This agency hereby certifies that the proposal has been reviewed by legal counsel and found to be within the agency's legal authority to adopt.
Filed with the Office of the Secretary of State on January 17, 2008.
TRD-200800225
Robert Martinez
Director, Environmental Law Division
Texas Commission on Environmental Quality
Earliest possible date of adoption: March 2, 2008
For further information, please call: (512) 239-6091
STATUTORY AUTHORITY
These new sections are proposed under Texas Water Code (TWC), §5.013, concerning the General Jurisdiction of the Commission; TWC, §5.102, concerning General Powers; TWC, §5.103, concerning Rules; and TWC, §5.105, concerning General Policy. These new sections are also proposed under TWC, §§37.001 - 37.015, concerning: Definitions; Rules; License or Registration Required; Qualifications; Issuance and Denial of Licenses and Registrations; Renewal of License or Registration; Licensing Examinations; Training; Continuing Education; Fees; Advertising; Complaints; Compliance Information; Practice of Occupation; Roster of License Holders and Registrants; and Power to Contract, respectively. These new sections are also proposed under TOC, §1903.001, concerning Definitions; TOC, §1903.002, concerning Exemptions; TOC, §1903.053, concerning Standards; and TOC, §1903.251, concerning License Required. Finally, these new sections are also proposed under THSC, §341.033, concerning Protection of Public Water Supplies; and THSC, §341.034, concerning Licensing and Registration of Persons Who Perform Duties Relating to Public Water Supplies.
These proposed new sections implement TWC, §§5.013, 5.102, 5.103, 5.105, and 37.001 - 37.015; TOC, §§1903.001, 1903.002, 1903.053, and 1903.251; and THSC, §341.033 and §341.034.
§344.40.Seal Required.
Each irrigator, upon being licensed with the commission, shall obtain a seal, as described in §344.41 of this title (relating to Seal Design). Licensed irrigators shall not engage in any landscape irrigation services without physical possession of the seal and the license.

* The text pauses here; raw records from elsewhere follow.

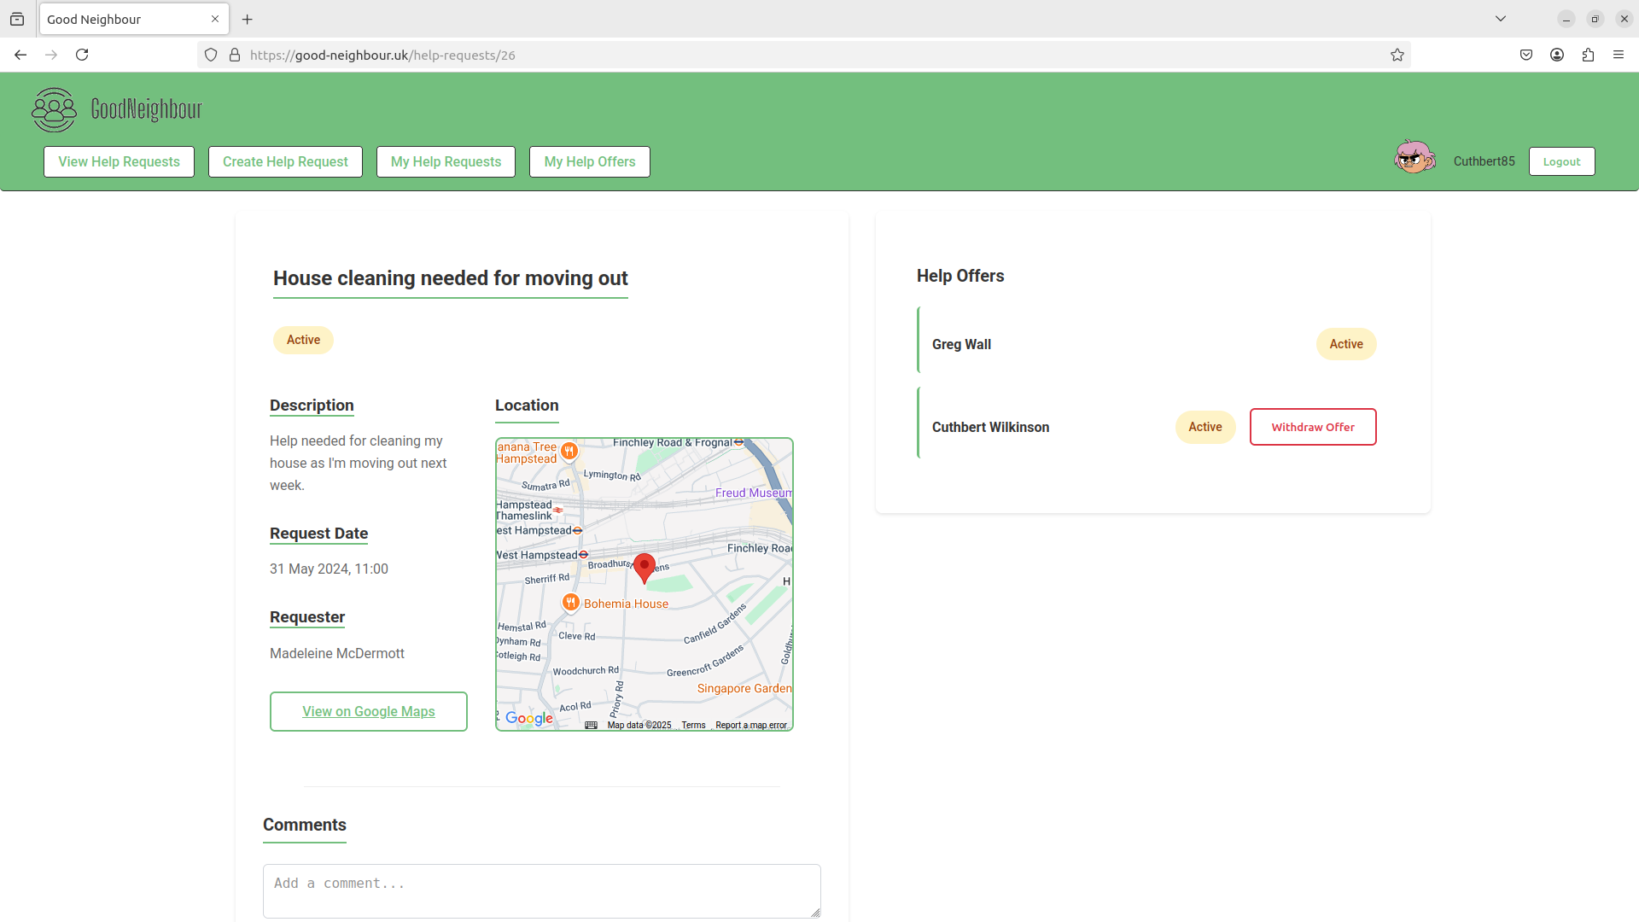
Task: Click Withdraw Offer button for Cuthbert Wilkinson
Action: pyautogui.click(x=1313, y=427)
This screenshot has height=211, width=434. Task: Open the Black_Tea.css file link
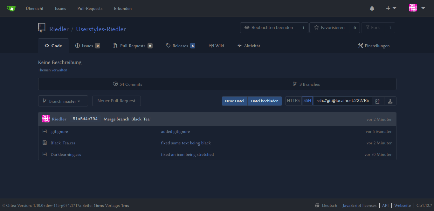pyautogui.click(x=63, y=143)
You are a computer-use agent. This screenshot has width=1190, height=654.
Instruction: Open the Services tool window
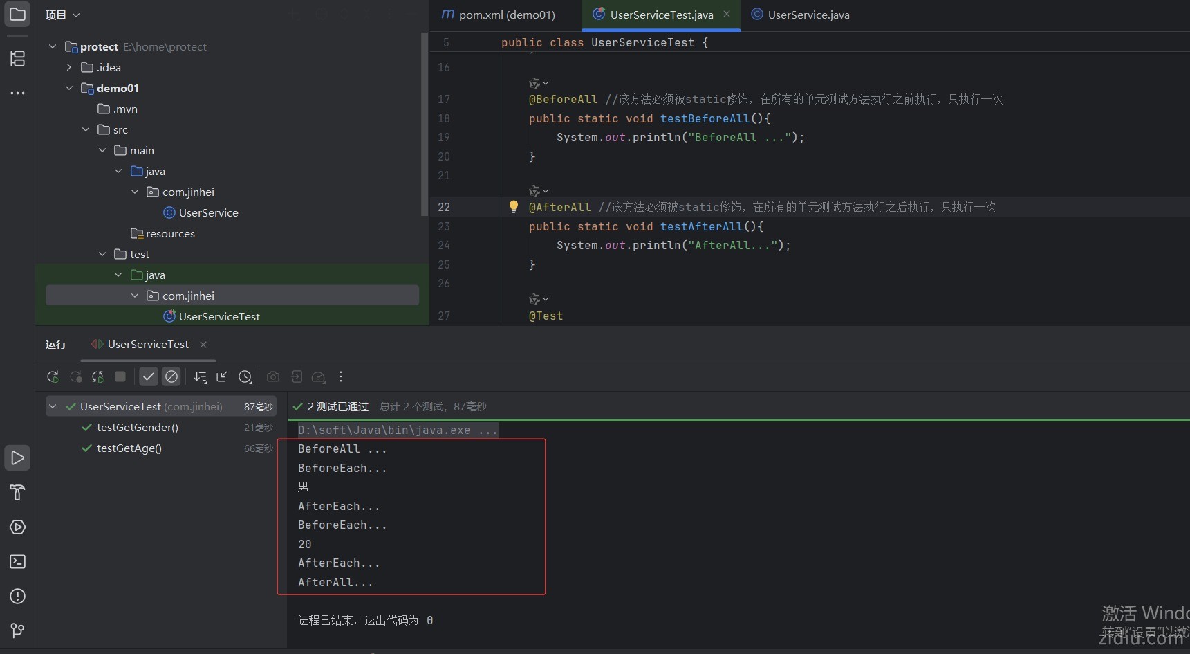click(x=17, y=527)
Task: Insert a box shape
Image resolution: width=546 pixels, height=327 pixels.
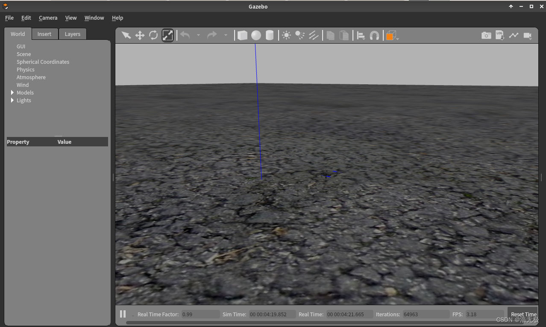Action: 242,35
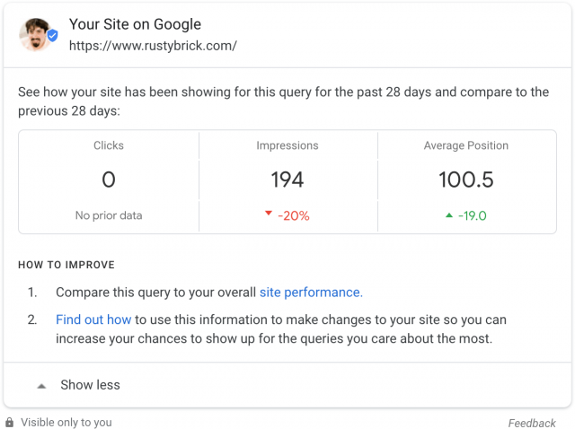Click the profile avatar photo
Viewport: 575px width, 429px height.
tap(35, 35)
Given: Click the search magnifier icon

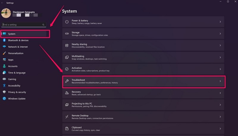Looking at the screenshot, I should pos(43,25).
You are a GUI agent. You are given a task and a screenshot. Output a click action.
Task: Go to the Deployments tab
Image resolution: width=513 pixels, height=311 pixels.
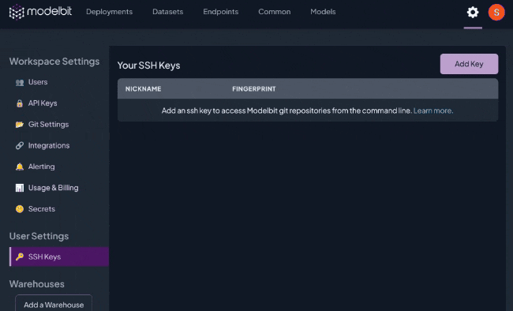109,12
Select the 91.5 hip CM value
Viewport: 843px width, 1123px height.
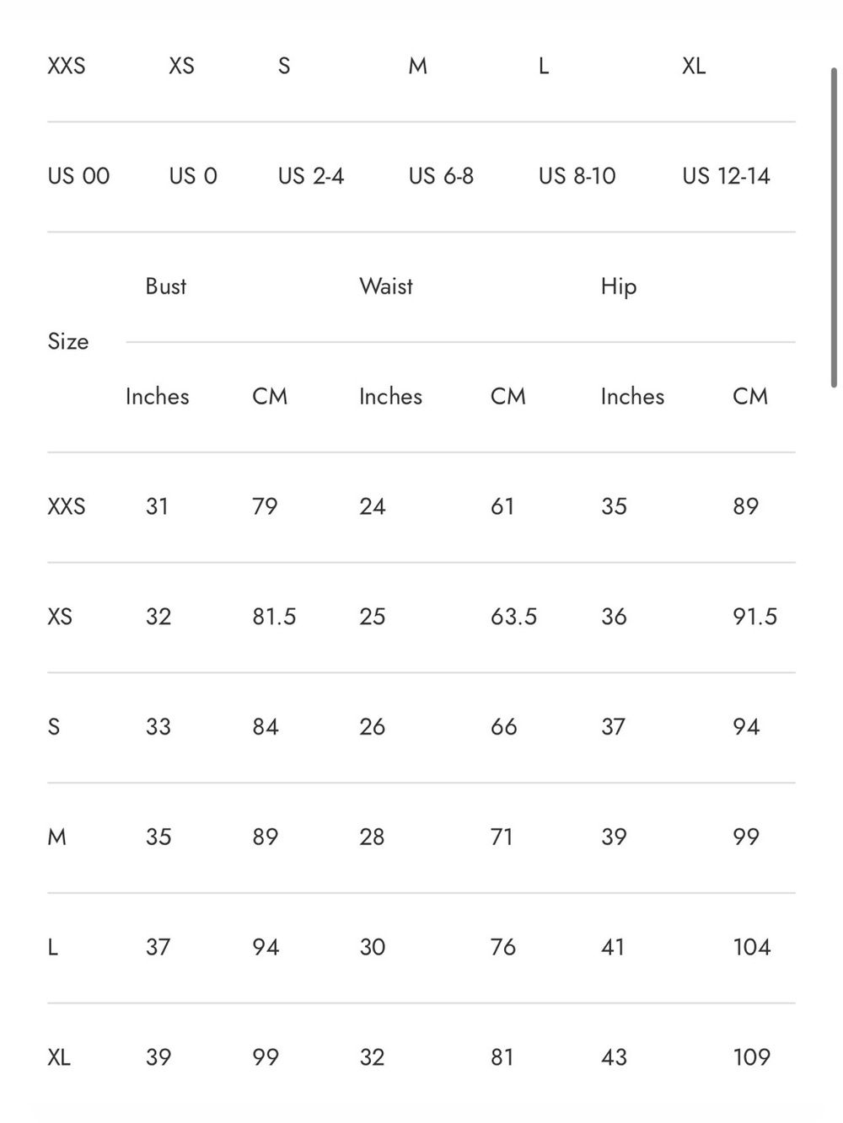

The irrigator is responsible for the security of the seal.
§344.41.Seal Design.
(a) The required seal must be:
(1) circular; and
(2) not less than 1-1/2 inches in diameter.
(b) The required seal must display:
(1) the words "State of Texas" at the top between the knurled circles;
(2) the words "Licensed Irrigator" at the bottom; and
(3) the irrigator's name and license number, excluding leading zeros, horizontally in the circular field.
§344.42.Seal Display.
(a) On every document requiring an irrigator's seal, the seal shall be clearly visible and legible on the original document and all copies or reproductions of the original document.
(b) An irrigator may use an electronic or other format seal and signature if the seal, signature, and date are clearly visible and legible on the original document and all copies or reproductions of the original document.
§344.43.Seal Use.
(a) Irrigators shall:
(1) sign their legal name;
(2) affix the seal above the irrigator's signature; and
(3) include the date of signing (month, day, and year) of each document to which the seal is affixed.
(b) The presence of the irrigator's seal displayed above the irrigator's signature and date on any document constitutes the acceptance of all professional responsibility for the document and the irrigation services performed in accordance with that document and certifies that the system was properly installed in accordance with state and local statutes, rules, and ordinances.
(c) The irrigator will maintain for three years a copy of each document bearing the irrigator's seal.
(d) Once a document containing a seal is issued, the seal may not be altered.
(e) Irrigators shall not use or authorize the use of a seal on any design or specification created by another irrigator unless the irrigator:
(1) Reviews and makes changes to adapt the design or specification to the specific site conditions and to address state and local requirements; and
(2) Accepts full responsibility for any alterations to the design or specification and any downstream consequences.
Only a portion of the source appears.